People with Type 2 diabetes who were advised to follow a diet with a low glycemic index supplemented with extra canola oil had lower blood glucose levels and greater reductions in heart risk than those who ate a diet high in whole grains, researchers found.
"We know that olive oil has a good pedigree among clinicians but canola oil has a good pedigree too," said lead author Dr. David Jenkins, from the University of Toronto.
Canola oil is rich in alpha-linolenic acid, a type of omega-3 fatty acid also found in walnuts, as well as monounsaturated fatty acids, which are also in avocados and olives.
A food's glycemic index refers to how quickly it causes blood sugar to rise. Starchy foods such as white bread and potatoes are considered to be high glycemic index foods because they can cause blood sugar levels to spike. Low glycemic index foods, such as lentils, soybeans, yogurt and many high-fiber grains, create a more gradual increase in blood sugar.
Sugar builds up in the blood of people with Type 2 diabetes because it can't be absorbed by cells, ultimately increasing the risk of other health problems such as heart disease.
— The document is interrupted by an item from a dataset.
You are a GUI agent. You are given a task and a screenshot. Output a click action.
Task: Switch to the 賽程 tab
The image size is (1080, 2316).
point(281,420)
"We thought using canola oil might be a good way to hit the heart disease and the high glucose problem," Jenkins said.
The researchers recruited 141 people with diabetes, all of whom were taking medication to help lower their blood sugar levels. None of the participants reported smoking, drinking excessively or having other illnesses such as heart disease, liver disease or cancer.
Jenkins and his colleagues randomly assigned the participants to one of two groups.
People in the test group were asked to supplement their diet with four and a half slices of canola oil-enriched whole wheat bread each day and were told to focus on eating foods with a low glycemic index.
Those in the comparison group were instructed to eat seven and a half slices of whole wheat bread without the added canola oil each day – providing an equivalent number of calories – and to avoid products made with white flour.
Over the following three months, blood glucose levels dropped in both groups, but the drop was about one and a half times larger among those on the canola oil-enriched diet. Improvements in other measures of heart disease risk generally favoured the test diet as well.
"The thing that really surprised us is that those who seemed to be most in need benefited the most," Jenkins said.
He said the participants who had more weight in their mid-region and those with high blood pressure had the strongest blood sugar response to the test diet.
While getting extra canola oil allowed people with Type 2 diabetes to improve their glycemic control, whole grains seemed to benefit blood flow, the team reports in Diabetes Care.
"This is an important incremental finding that supports previous studies which show that diet may have an effect on cardiovascular disease," said Dr. Hertzel Gerstein, an endocrinologist at McMaster University in Hamilton, who was not involved in the new study.
He said that even though the difference was only slight, the research supports the idea that diet could be an important way of treating people with diabetes.
"The one message I always tell patients is changing your diet can help – it won't be a waste of your time," Gerstein said.